18.  Be sure and--misused for be sure to

19.  Try and--misused for try to

20.  Could of--misused for could have

21.  Should of--misused for should have/ might of--misused for might have/ would of--misused for would have

22.  Different than--used only when a clause follows

Example: The old plantation is different than it used to be.

23.  Different from--used always except when a clause follows

Example: Her hairdo is different from yours.

24.  Due to--used to introduce adjective phrases; means "caused by"

Example: His mistakes were due to carelessness.

25.  Because of--used to introduce adverb phrases; means "as a result of"

Example: He was dismissed because of his dishonesty.

26.  Due to the fact that--misused and wordy for because

27.  Enthuse/enthused--colloquialisms for enthusiastic

28.  Fewer--used with countable nouns (see number)

Examples: fewer cigarettes, fewer people

29.  Less--used with mass nouns or general amounts (see amount)

Examples: less time, less money

30.  Hopefully--used as an adverb meaning "in a hopeful manner," not as a sentence modifier

Example: The children waited hopefully for the packages to arrive.

WRONG: Hopefully, the team will win.

NOTE: Hopefully is usually misused when placed at the beginning of a sentence.

31.  Irregardless--misused for regardless

32.  Is when/is where--should not be used to introduce an explanation or a definition

WRONG: Plagiarism is when a writer presents the thoughts and ideas of another author as his own.

Correction: Plagiarism occurs when a writer presents the thoughts and ideas of another author as his own.

33.  Kind of/sort of--correctly used preceding nouns, not adjectives

Example: I enjoy reading this kind of magazine.

WRONG:  The movie was kind of boring.

Correction:  The movie was rather boring.

34.  Lead & led--Lead (pronounced "leed") means "to go first." Its principal parts are lead, leads, leading, led (rhymes with red), and (have) led.

Example: Priests lead lives of celibacy.

Example:  The man led a life of celibacy before he became a priest.

NOTE: The homonym for led is a noun.

Example: The lead in this pencil is broken.

35.  Lend--verb: to allow the use of (lending, lent, [have] lent)

Example: The credit union lends (not loans) money to members only.

Example:  I lent (not loaned) my book to her last week.

36.  Loan--noun: something lent for temporary use

Example: I need to establish credit so that I can be eligible for a loan.

37.  Lie--verb: to rest or recline (lying, lay, [have] lain)

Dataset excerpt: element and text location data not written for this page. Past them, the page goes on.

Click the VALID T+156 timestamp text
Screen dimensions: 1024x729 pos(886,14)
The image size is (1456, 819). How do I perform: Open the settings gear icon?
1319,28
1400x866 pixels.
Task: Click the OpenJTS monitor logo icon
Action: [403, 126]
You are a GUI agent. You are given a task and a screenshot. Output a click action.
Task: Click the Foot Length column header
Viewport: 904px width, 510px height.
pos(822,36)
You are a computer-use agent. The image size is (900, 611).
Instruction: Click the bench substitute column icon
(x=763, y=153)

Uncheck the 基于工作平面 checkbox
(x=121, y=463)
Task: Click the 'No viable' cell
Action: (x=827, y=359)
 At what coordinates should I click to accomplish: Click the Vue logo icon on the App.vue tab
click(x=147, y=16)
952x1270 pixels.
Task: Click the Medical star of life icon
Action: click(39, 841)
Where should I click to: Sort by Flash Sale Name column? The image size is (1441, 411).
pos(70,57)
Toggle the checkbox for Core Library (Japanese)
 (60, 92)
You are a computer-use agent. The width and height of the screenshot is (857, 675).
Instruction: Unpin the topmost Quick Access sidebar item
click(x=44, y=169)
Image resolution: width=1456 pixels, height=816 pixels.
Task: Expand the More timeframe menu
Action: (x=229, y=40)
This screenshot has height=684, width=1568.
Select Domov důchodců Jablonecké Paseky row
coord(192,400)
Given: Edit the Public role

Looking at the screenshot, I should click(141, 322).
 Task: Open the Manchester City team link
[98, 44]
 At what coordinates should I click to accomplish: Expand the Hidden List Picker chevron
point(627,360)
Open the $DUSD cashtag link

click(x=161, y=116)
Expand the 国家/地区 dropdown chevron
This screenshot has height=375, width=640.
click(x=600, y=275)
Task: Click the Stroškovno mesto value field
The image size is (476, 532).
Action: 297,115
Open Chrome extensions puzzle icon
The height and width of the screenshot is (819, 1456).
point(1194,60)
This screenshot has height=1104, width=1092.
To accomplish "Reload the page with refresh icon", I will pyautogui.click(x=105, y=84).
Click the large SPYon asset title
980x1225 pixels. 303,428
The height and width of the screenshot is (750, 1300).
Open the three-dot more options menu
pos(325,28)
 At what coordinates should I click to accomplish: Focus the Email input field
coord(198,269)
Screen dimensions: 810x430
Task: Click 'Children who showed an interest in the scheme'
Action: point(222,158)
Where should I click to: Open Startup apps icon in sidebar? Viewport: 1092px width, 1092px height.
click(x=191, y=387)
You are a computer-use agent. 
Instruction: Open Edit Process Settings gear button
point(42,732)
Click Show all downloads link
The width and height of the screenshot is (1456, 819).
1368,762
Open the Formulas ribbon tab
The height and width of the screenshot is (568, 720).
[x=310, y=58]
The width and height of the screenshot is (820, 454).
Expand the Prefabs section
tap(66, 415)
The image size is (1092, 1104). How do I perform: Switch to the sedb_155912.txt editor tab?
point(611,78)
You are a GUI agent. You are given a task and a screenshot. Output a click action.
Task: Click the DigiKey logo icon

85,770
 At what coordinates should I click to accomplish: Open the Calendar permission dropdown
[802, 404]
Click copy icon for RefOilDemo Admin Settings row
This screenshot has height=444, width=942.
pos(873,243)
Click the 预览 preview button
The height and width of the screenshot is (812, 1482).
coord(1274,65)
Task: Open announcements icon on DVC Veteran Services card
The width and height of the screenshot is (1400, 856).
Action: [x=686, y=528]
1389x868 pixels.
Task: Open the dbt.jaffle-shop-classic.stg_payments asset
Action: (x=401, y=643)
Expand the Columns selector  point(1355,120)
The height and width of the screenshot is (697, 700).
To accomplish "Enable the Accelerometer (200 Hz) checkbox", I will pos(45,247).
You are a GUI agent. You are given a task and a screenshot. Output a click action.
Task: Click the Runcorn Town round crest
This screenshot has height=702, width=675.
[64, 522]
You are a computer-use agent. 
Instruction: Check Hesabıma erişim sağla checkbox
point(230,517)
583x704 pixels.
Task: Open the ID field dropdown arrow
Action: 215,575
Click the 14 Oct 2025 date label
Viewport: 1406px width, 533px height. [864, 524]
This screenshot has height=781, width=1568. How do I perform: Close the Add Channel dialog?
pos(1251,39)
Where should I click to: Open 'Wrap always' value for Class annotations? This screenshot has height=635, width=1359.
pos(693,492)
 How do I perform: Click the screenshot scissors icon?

Example: I lie on the couch every day.

Example:  I lay on the couch for hours yesterday.

Example:  The sweater is still lying on the couch.

38.  Lay--verb: to put or place (laying, laid, [have] laid)

Example: Where did he lay my brush?

Example:  I must have laid it down somewhere yesterday.

Example:  I'm always laying things down and forgetting where I laid them.

39.  Like--preposition used to introduce a phrase, not a clause (see as, as if, and as though)

Example: His features are unique like a fingerprint.

Example:  It looks like rain.

40.  Principal--noun: chief official; adjective: foremost, major Principle--noun: axiom, rule

Example: Her principal reasons for resigning were her principles of right and wrong.

41.  Reason is because/reason was because--misused for reason is that/reason was that

Example: The reason he was promoted is that (not is because) he worked exceptionally hard.

42.  Rise--verb: to go up (rising, rose, [have] risen)

Example: She must rise early in the morning to get to work on time.

43.  Raise--verb: to push up (raising, raised, [have] raised)

Example: The landlord must raise the rent to cover an increase in taxes.

44.  Sit--verb: to be seated (sitting, sat, [have] sat)

Example: Good students usually sit on the front row.

45.  Set--verb: to put, to place (setting, set, [have] set)

Example: Please set the paperwork on my desk.

Example:  Try to set a positive example for young people to follow.

46.  Suppose to/use to--incorrect spellings for supposed to and used to

47.  Than--conjunction

Example: Amy is a better tennis player than I. Then--adverb of time (often misused for than)

Example: The cashier rang up our sale; then he gave us our change.